EdgeAI Performance Test on A12, A13 and Jetson TX2

Raymond Wong
3 min readJan 15, 2020

--

Large crowd tracking is still a challenging AI topic.

Why is it important to be very fast?

The performance of object tracking highly depends on the performance of object detection and the quality of the algorithm. Also, higher resolution images require a more efficient object detection algorithm. With a powerful edge processor, we can achieve higher quality tracking results.

An early result of the real-time EdgeAI object tracking algorithm using Apple A12 achieving around 10 FPS.

A13 is a clear winner

We carried out a set of performance tests on 3 processors namely Apple A12 Bionic, A13 Bionic, and NVIDIA Pascal. These processors are used in EdgeAI to perform intensive neural-network-based machine learning algorithms. We concluded that A13 Bionic has the highest performance which is about 33% faster than A12 Bionic and 1020% faster than NVIDIA Pascal.

Test Specification

We used our EdgeAI object detection algorithm as the benchmark program to measure the overall performance. The algorithm uses 100+ hidden layers to predict the objects and the bounding boxes with an input image.

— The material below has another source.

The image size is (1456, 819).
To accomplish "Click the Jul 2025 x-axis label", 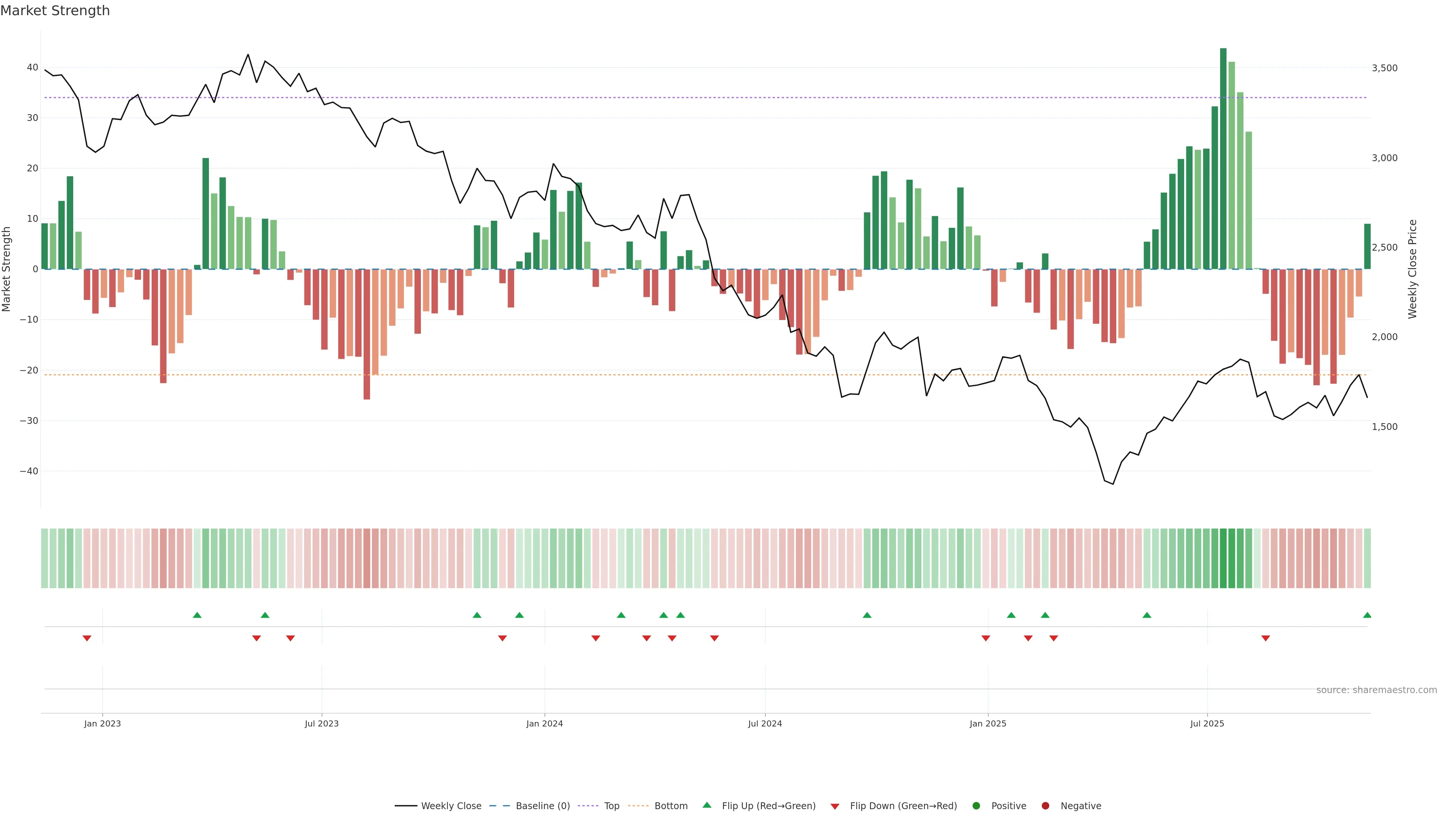I will (x=1207, y=723).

In the first test, we spawned 500 requests in each which uploads an 460x460px image of 40 Kbytes and recognizes the object name and position. Requests are submitted with a parallelism of 16 requests.

In the second test, we also spawned 500 requests in each which recognizes the object name and position of the uploaded images and removes the image. Requests are submitted with a parallelism of 16 requests.

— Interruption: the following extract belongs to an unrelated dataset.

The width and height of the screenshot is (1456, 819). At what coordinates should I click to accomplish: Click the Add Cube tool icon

In each test, we measure the time to complete 500 requests and calculate the time to process one single image. The result is translated to the metric of frames per second (called FPS). The higher the FPS is, the higher the performance is.

Processor Specification

To understand the speed of the neural processing engine, we study the processor specification. As far as we know, the compiler or interpreter may utilize CPU, GPU and AI Accelerator to improve the overall performance.

Performance Result

FPS is measured on various devices.

From the measurement, it is clear that A12X and A13 are comparable in performance. A12 is slightly lower in performance. 256-CUDA NVIDIA Pascal GPU is the worst in performance.

Way Forward

The current test format depends on the efficiency of the EdgeAI API protocol which might not be well optimized at the moment. The protocol will further be fine-tuned to achieve better performance results. Non-edge GPU/NPU can also be selected for comparison.

--

--